» Try it
Only the lines from the one containing "Click the Возраст field containing 24" to the end of the records belong in the answer; repeat them exactly and drop the pictures.

» Data to use
============================================================

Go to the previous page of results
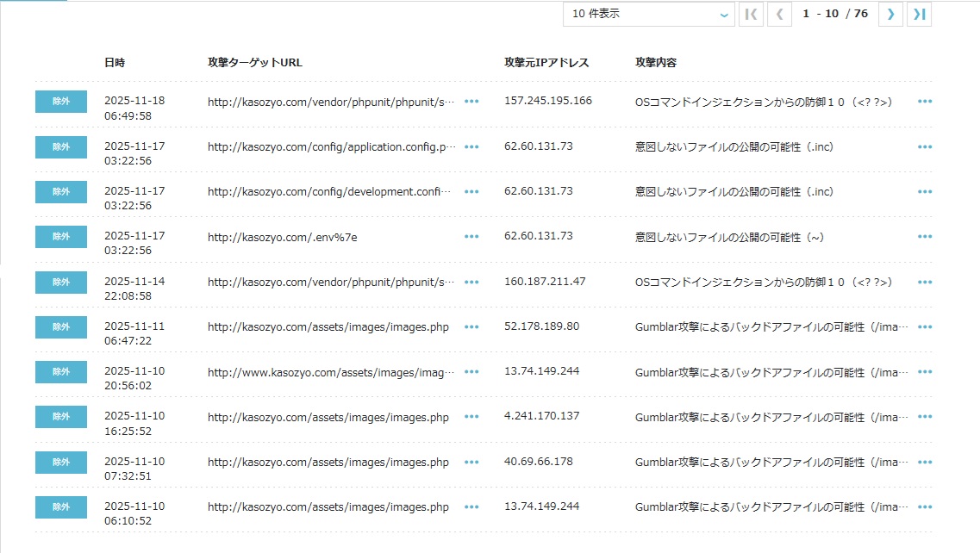The width and height of the screenshot is (980, 553). tap(779, 14)
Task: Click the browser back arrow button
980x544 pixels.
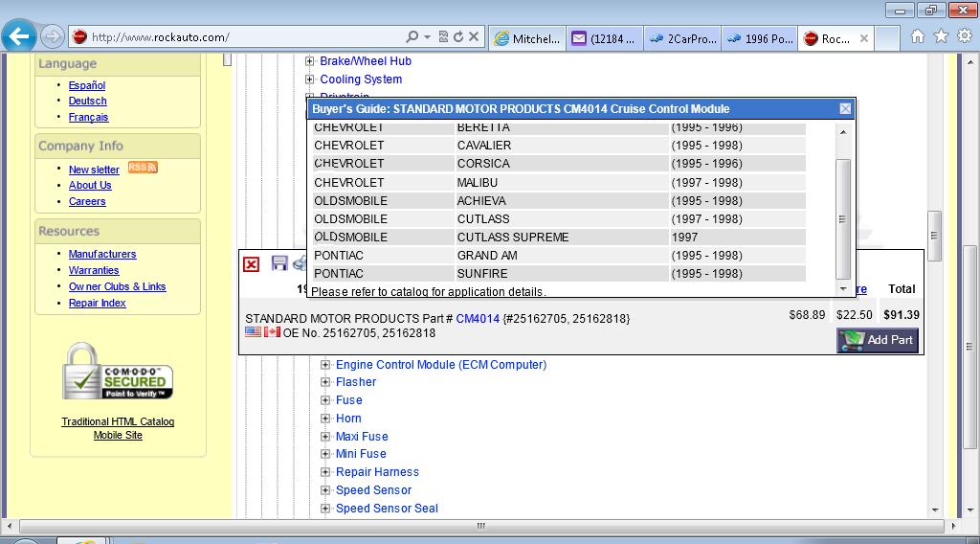Action: (19, 37)
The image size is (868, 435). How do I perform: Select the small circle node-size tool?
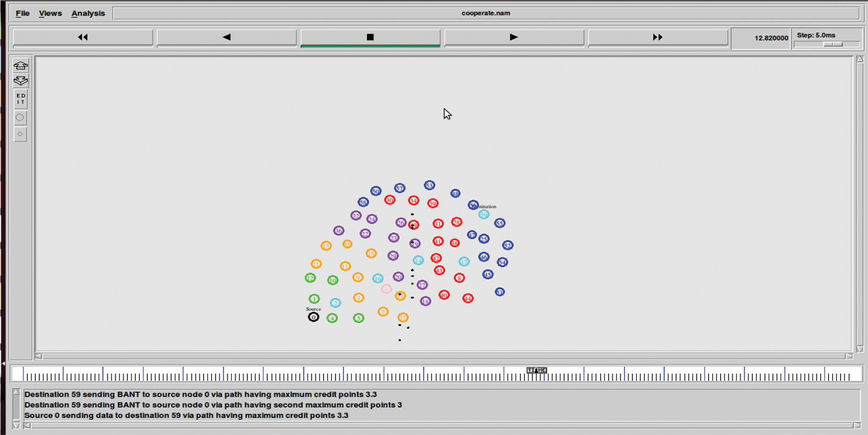point(20,134)
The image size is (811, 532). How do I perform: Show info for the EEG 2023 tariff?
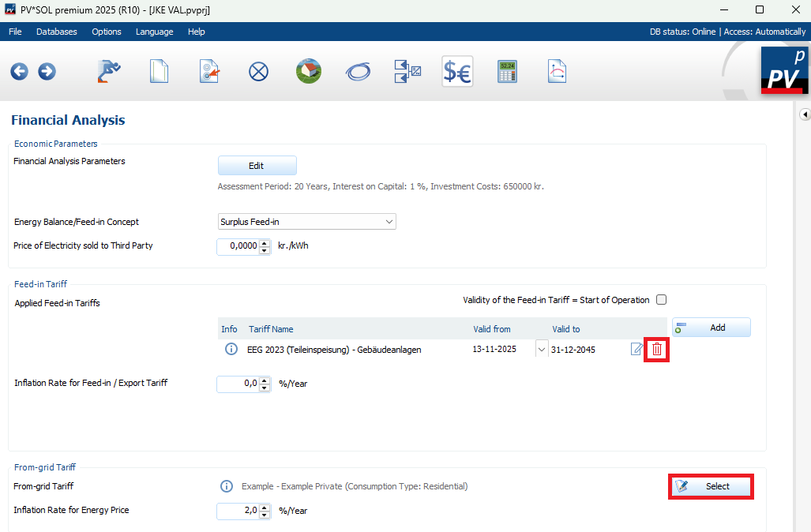click(231, 350)
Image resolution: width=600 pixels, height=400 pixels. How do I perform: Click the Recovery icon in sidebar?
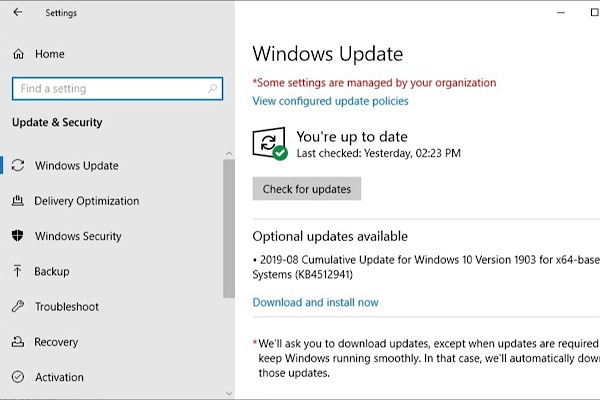18,342
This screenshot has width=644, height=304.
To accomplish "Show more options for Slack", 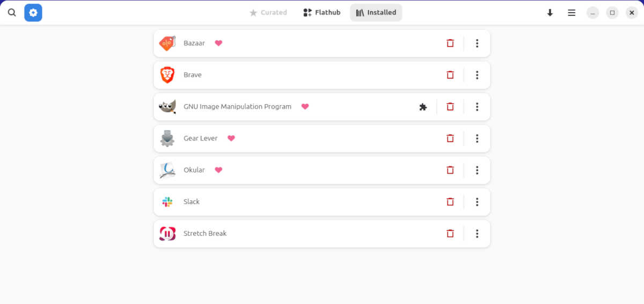I will 477,202.
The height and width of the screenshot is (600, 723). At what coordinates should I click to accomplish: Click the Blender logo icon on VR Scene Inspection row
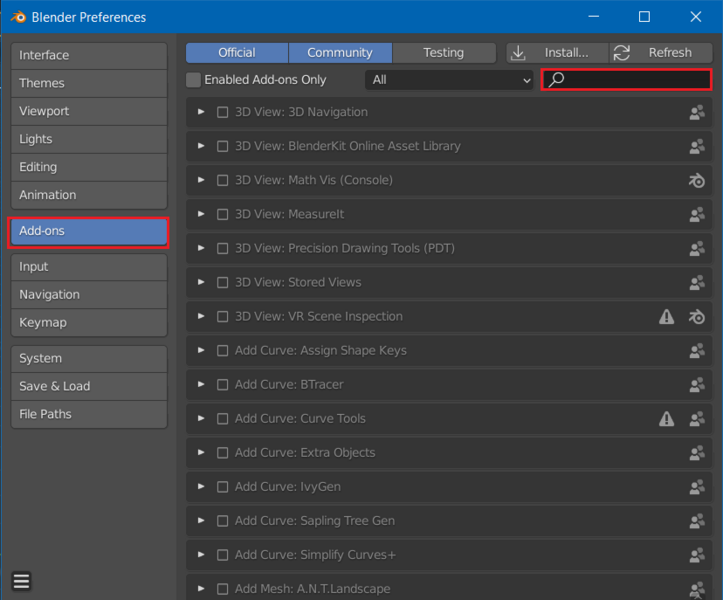tap(697, 316)
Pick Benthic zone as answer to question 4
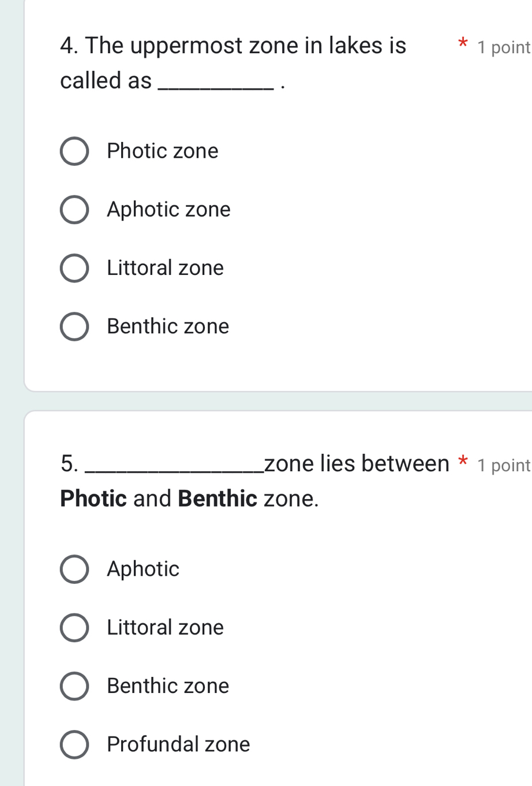This screenshot has height=786, width=532. click(74, 326)
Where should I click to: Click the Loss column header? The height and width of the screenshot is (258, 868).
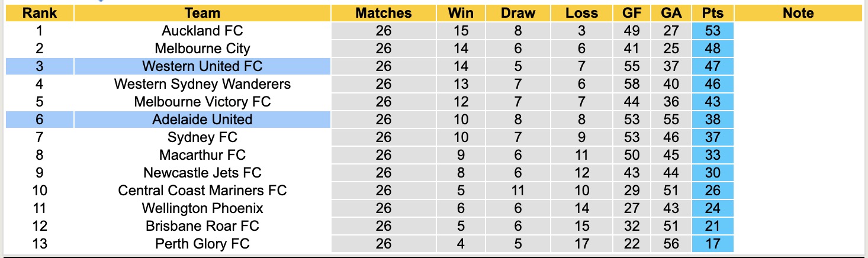(581, 13)
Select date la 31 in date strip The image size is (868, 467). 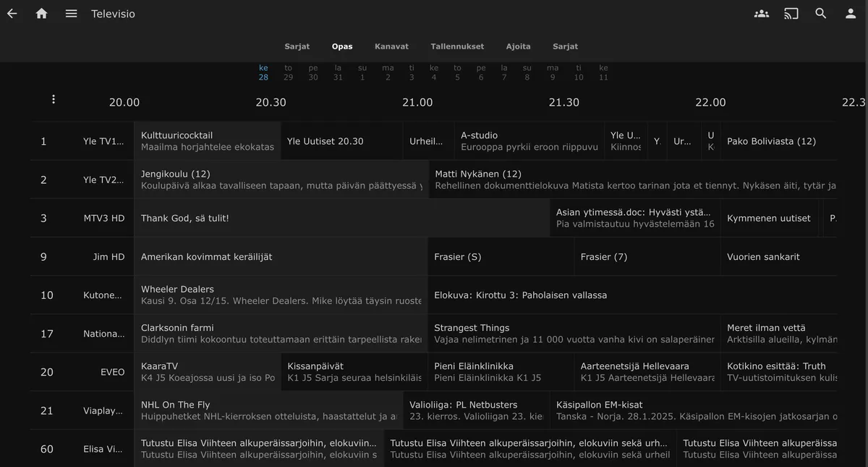338,72
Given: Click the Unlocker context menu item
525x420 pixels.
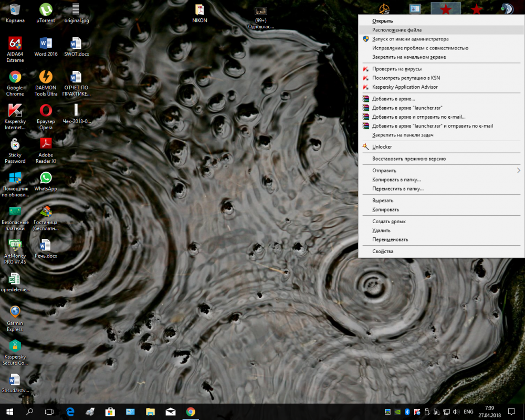Looking at the screenshot, I should [x=382, y=147].
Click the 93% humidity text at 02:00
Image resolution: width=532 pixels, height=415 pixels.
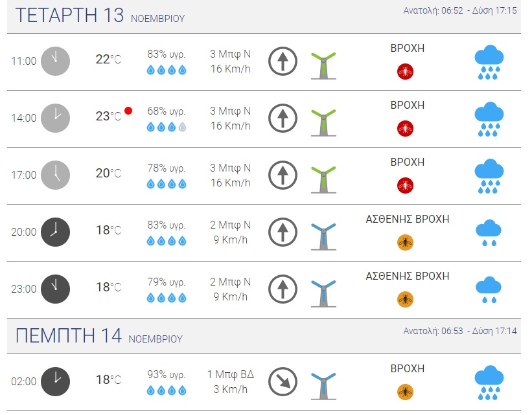pos(166,375)
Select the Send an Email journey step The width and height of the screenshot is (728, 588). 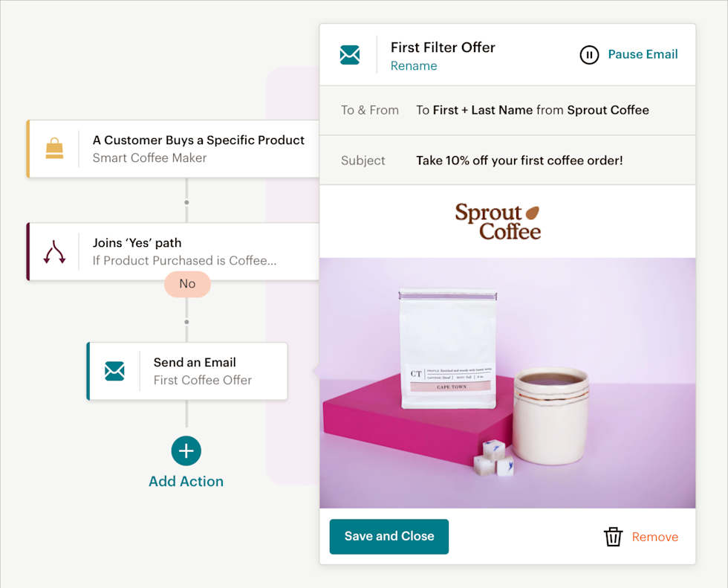[195, 371]
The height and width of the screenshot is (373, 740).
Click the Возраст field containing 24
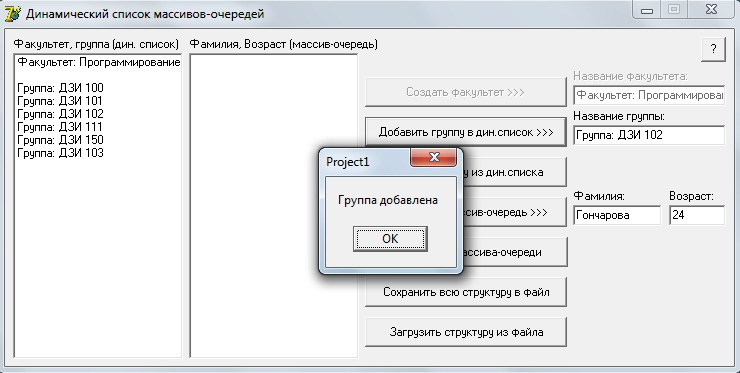tap(697, 215)
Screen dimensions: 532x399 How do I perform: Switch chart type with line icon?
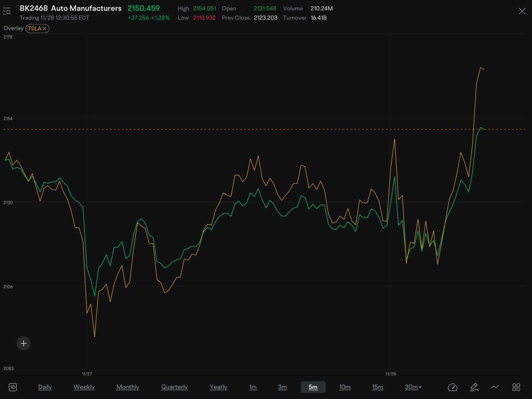(495, 387)
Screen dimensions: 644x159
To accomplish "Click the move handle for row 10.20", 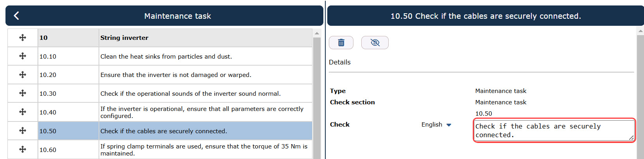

============================================================

» Response for this exercise
Click the Возраст field containing 24
tap(697, 215)
Screen dimensions: 532x399 How do I perform: Switch chart type with line icon?
(495, 387)
Screen dimensions: 644x159
To accomplish "Click the move handle for row 10.20", 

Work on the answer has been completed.